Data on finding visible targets
==============================
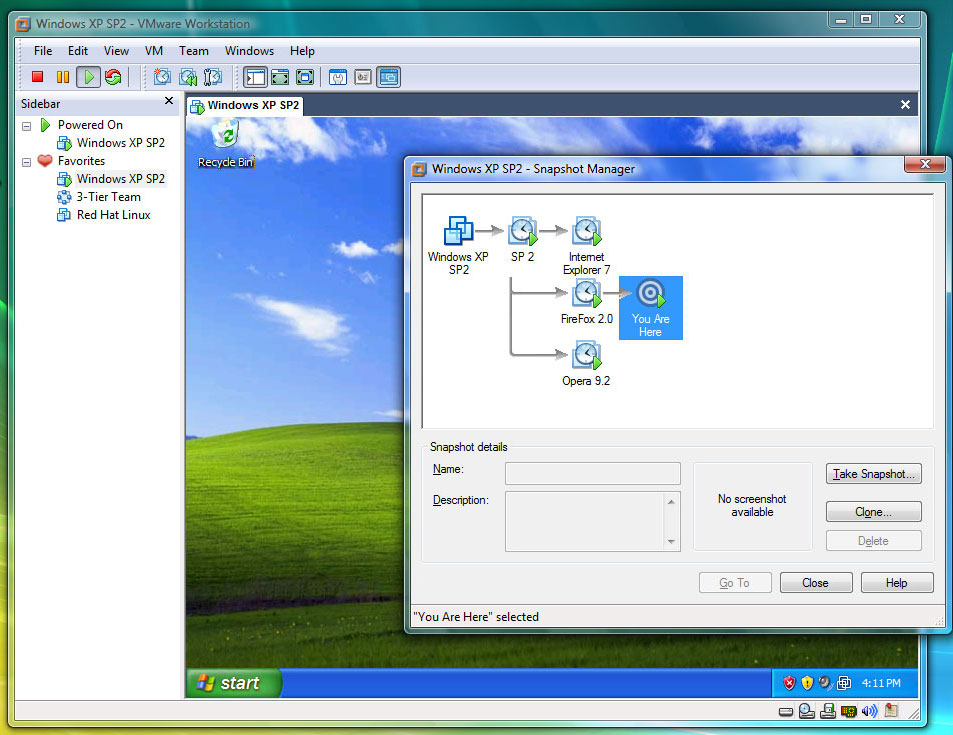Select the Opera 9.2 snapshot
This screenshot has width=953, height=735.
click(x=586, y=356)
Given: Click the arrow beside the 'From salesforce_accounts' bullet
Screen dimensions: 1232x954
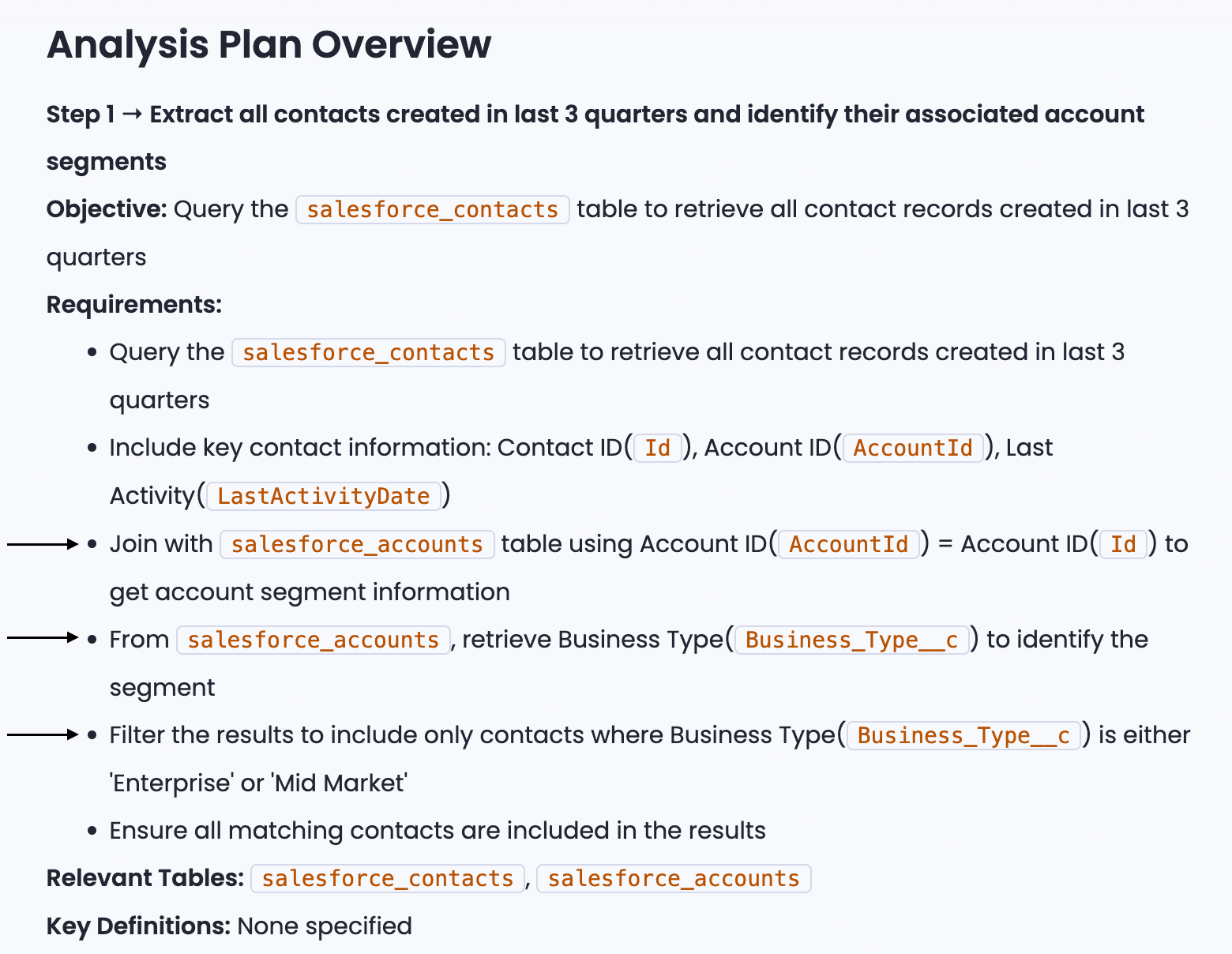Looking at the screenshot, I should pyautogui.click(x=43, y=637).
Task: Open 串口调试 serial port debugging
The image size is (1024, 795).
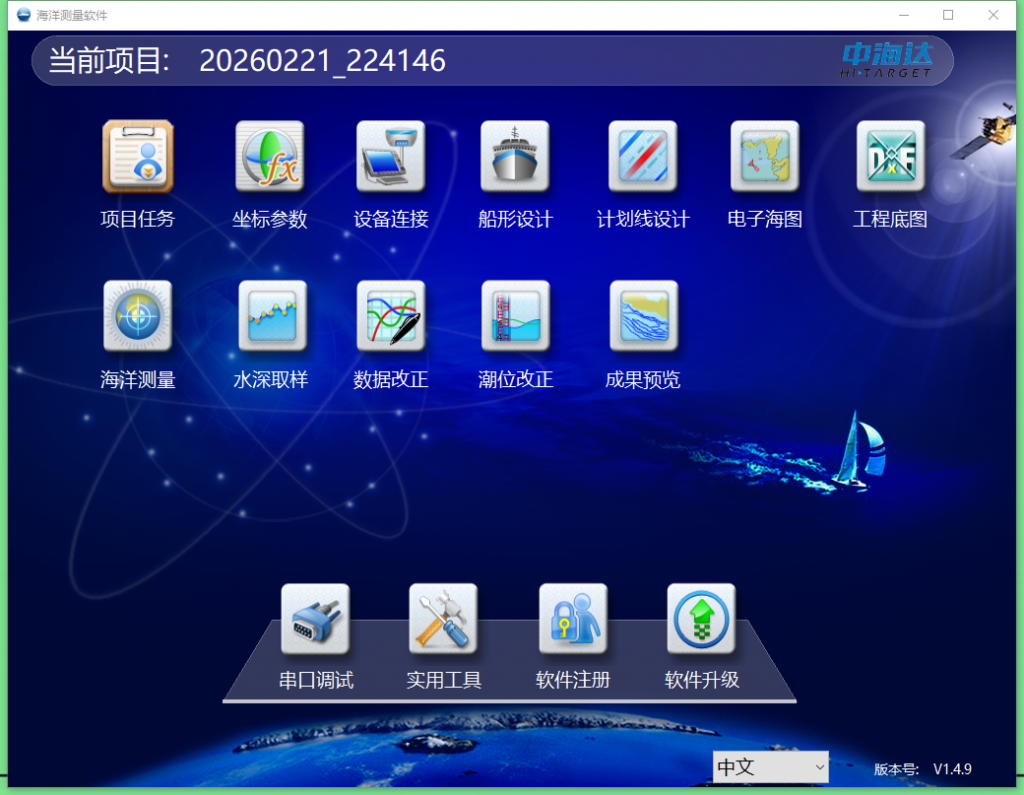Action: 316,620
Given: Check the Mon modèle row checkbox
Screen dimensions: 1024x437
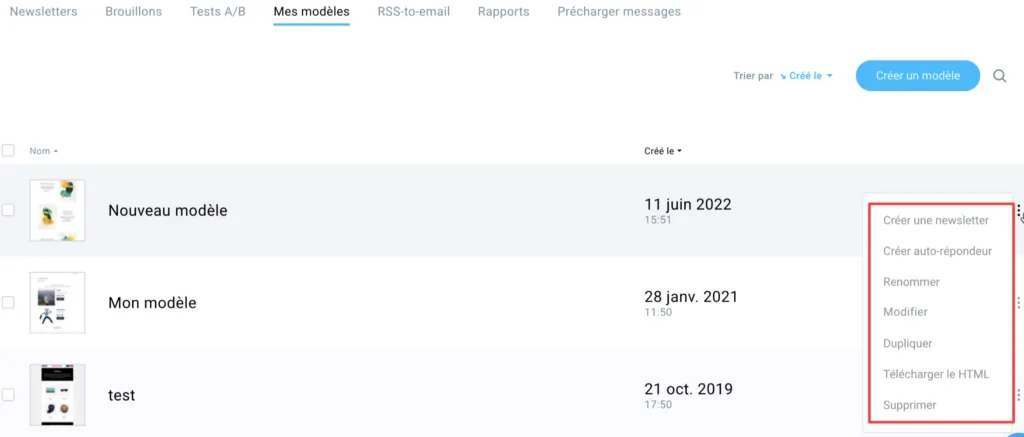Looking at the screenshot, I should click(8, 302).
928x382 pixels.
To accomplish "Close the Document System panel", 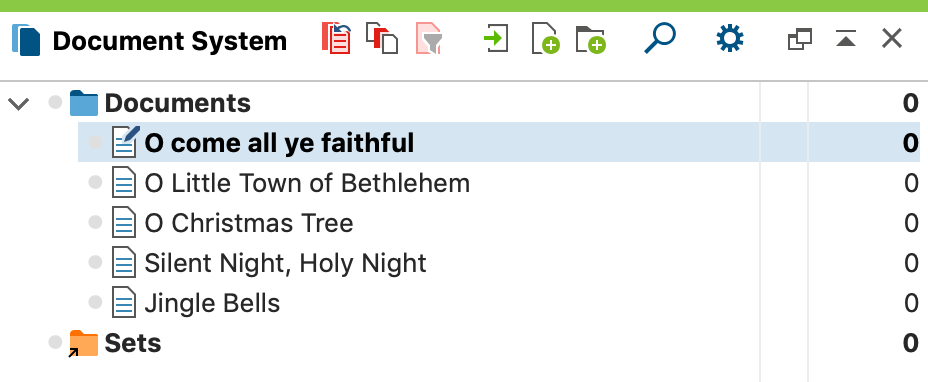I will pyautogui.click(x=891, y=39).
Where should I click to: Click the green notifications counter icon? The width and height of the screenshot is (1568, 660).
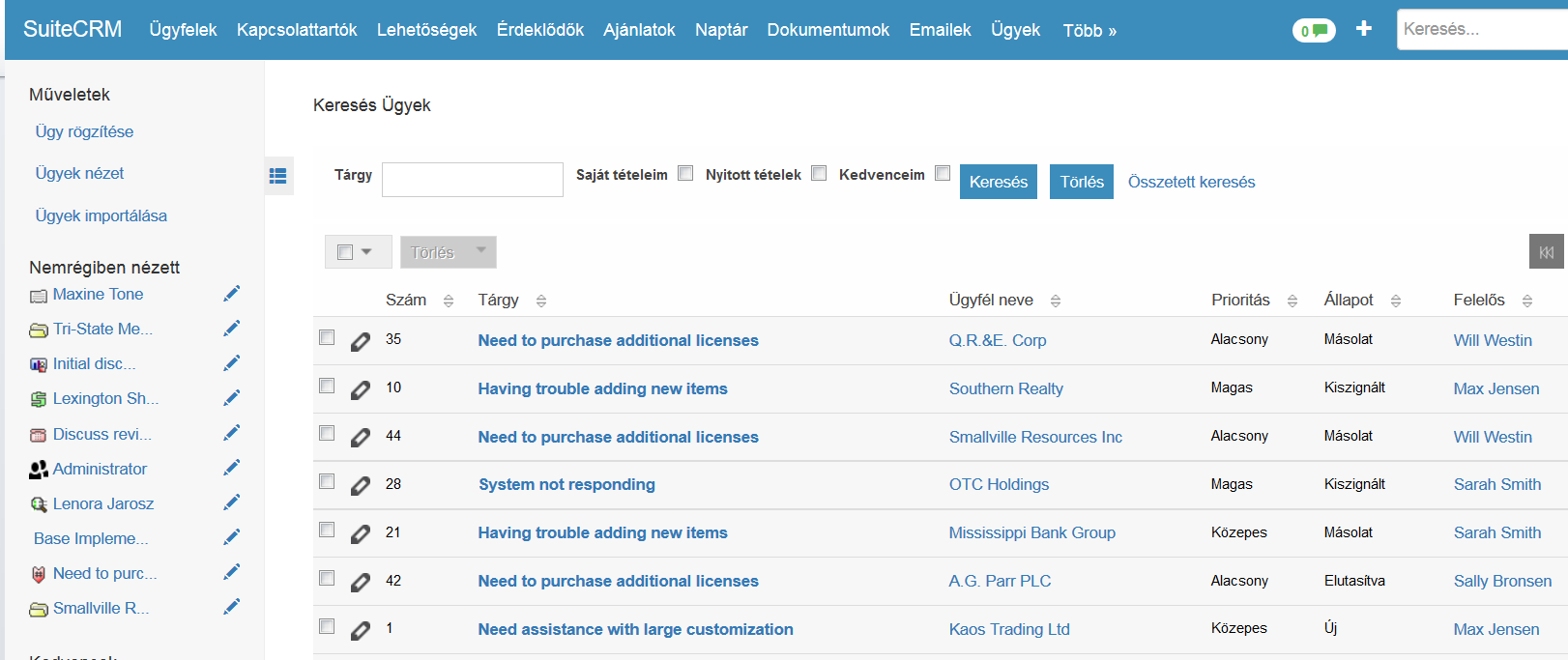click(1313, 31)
==============================
EXERCISE DESCRIPTION. Locate every line in the listing that contains the string "width" and copy each one. Match case exactly.

REPLY.
This screenshot has width=953, height=735.
Where should I click to: Click the green notifications counter icon? The width and height of the screenshot is (1568, 660).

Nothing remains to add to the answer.